Chinua Achebe: “A brilliant writer who sold himself to the West”
In 1985, ten years after his seminal criticism of Joseph Conrad’s racism, Chinua Achebe said this about VS Naipaul:
“I do admire Mr. Naipaul, but I am rather sorry for him. He is too distant from a viable moral centre; he withholds his humanity; he seems to place himself under a self-denying ordinance, as it were, suppressing his genuine compassion for humanity. His style is all too perfect, steel-bright, metallic, and so forth.”
Then came the coup de grace: Naipaul, Achebe said, “is the case of a brilliant writer who sold himself to the West.”
In his collection of essays Home and Exile, Chinua Achebe describes select parts of Naipaul’s work as “downright outrageous” and “pompous rubbish.”
Wole Soyinka
VS Naipaul took the sole shot when, after Wole Soyinka was awarded the Nobel Prize in Literature in 1986, he said, according to Paul Theroux: “Has he written anything?” Soyinka, he said, was “a marvellously establishment figure, actually,” and the Swedish Academy was “pissing on literature from a great height.” It wasn’t the first or only time he went that low: he’d called Henry James “the worst writer in the world.”

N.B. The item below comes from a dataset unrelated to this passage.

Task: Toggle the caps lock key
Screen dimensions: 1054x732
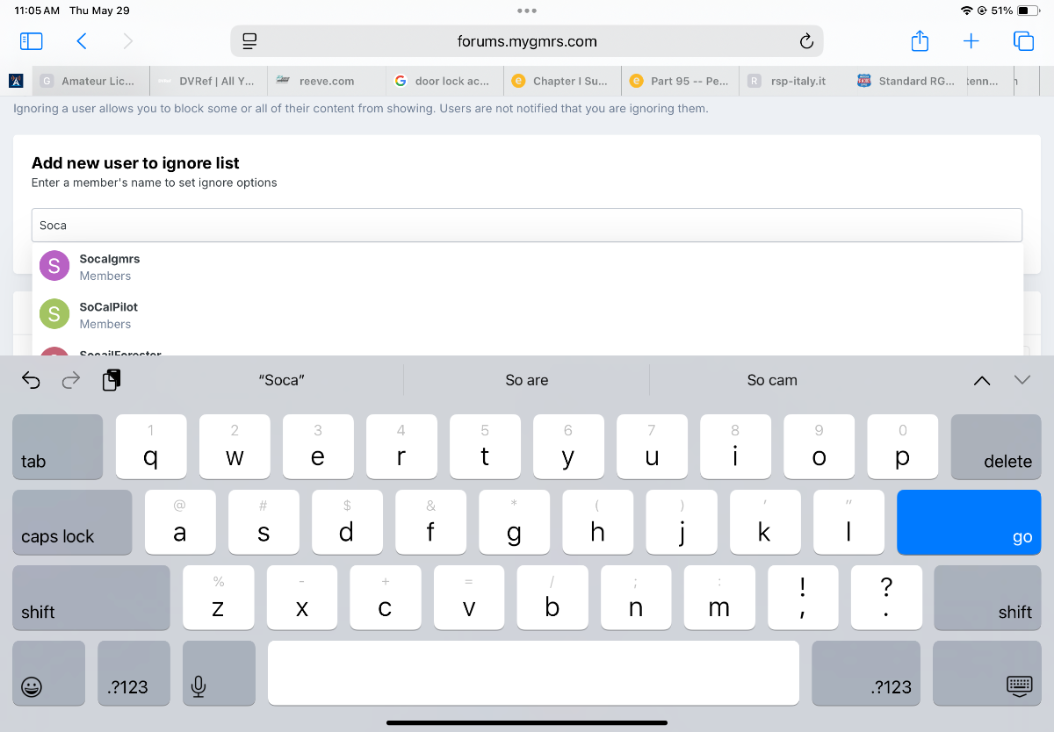Action: point(72,522)
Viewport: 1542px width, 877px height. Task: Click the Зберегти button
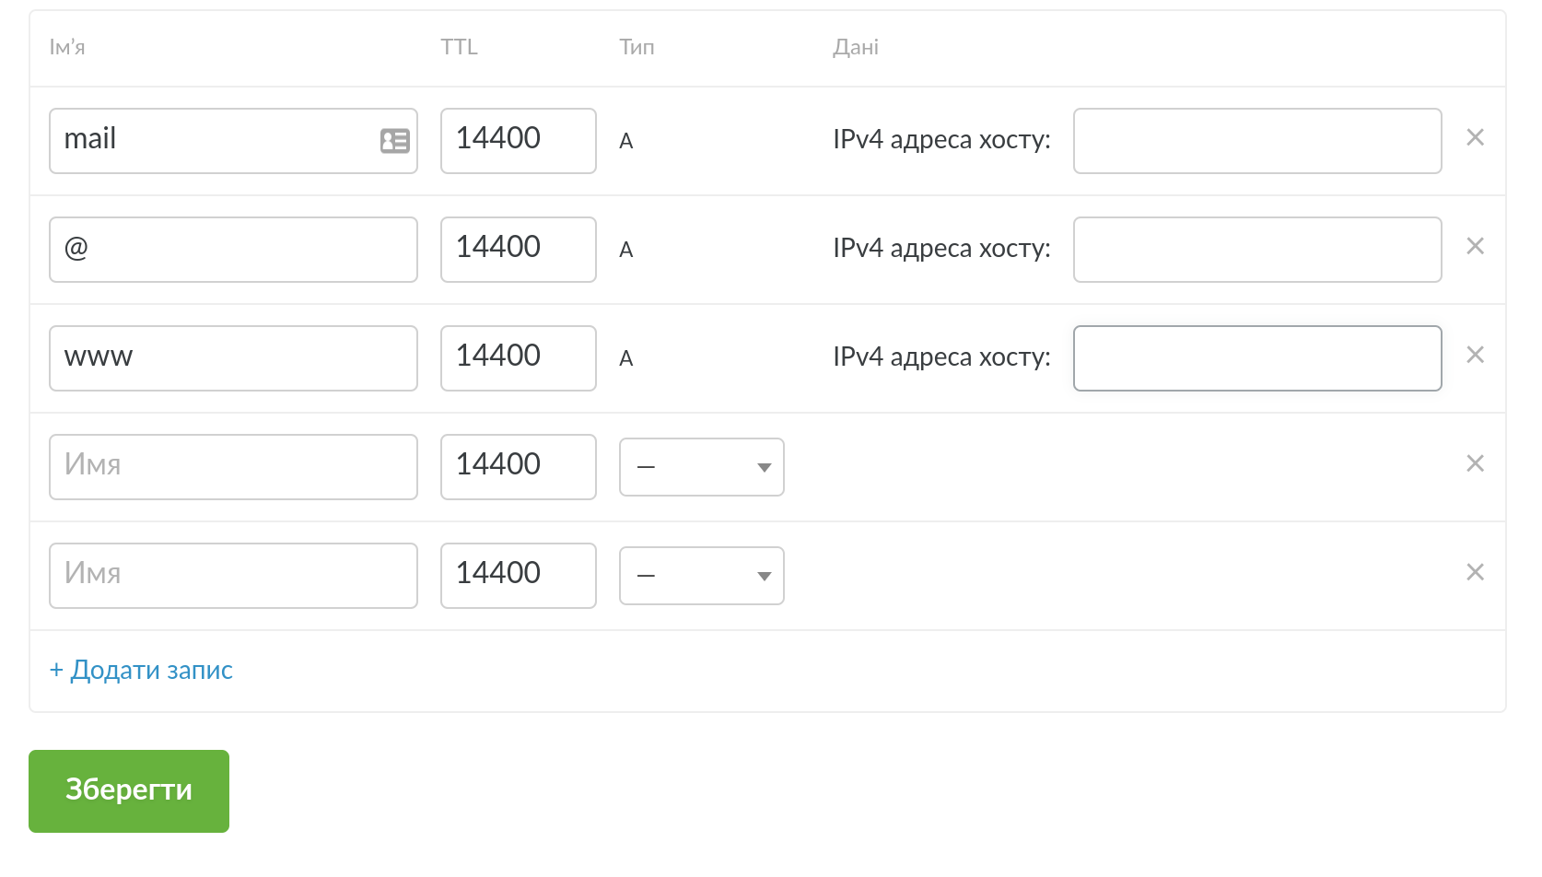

In 2001, though, fifteen years after Soyinka did, Naipaul would receive the Nobel Prize, and Soyinka, as far as we know, never replied in public.
Trivia: In a 1982 review of Soyinka’s Ake: The Years of Childhood, John Leonard writes this:
“What if V.S. Naipaul were a happy man? What if V.S. Pritchett had loved his parents? What if Vladimir Nabokov had grown up in a small town in western Nigeria and decided that politics were not unworthy of him? I do not take, or drop, these names in vain. Wole Soyinka, the Nigerian novelist, playwright, critic and professor of comparative literature, belongs in their company.”
Binyavanga Wainaina: “In the rush to fulfill his stated and sometimes templated mission, he failed to notice many seismic things”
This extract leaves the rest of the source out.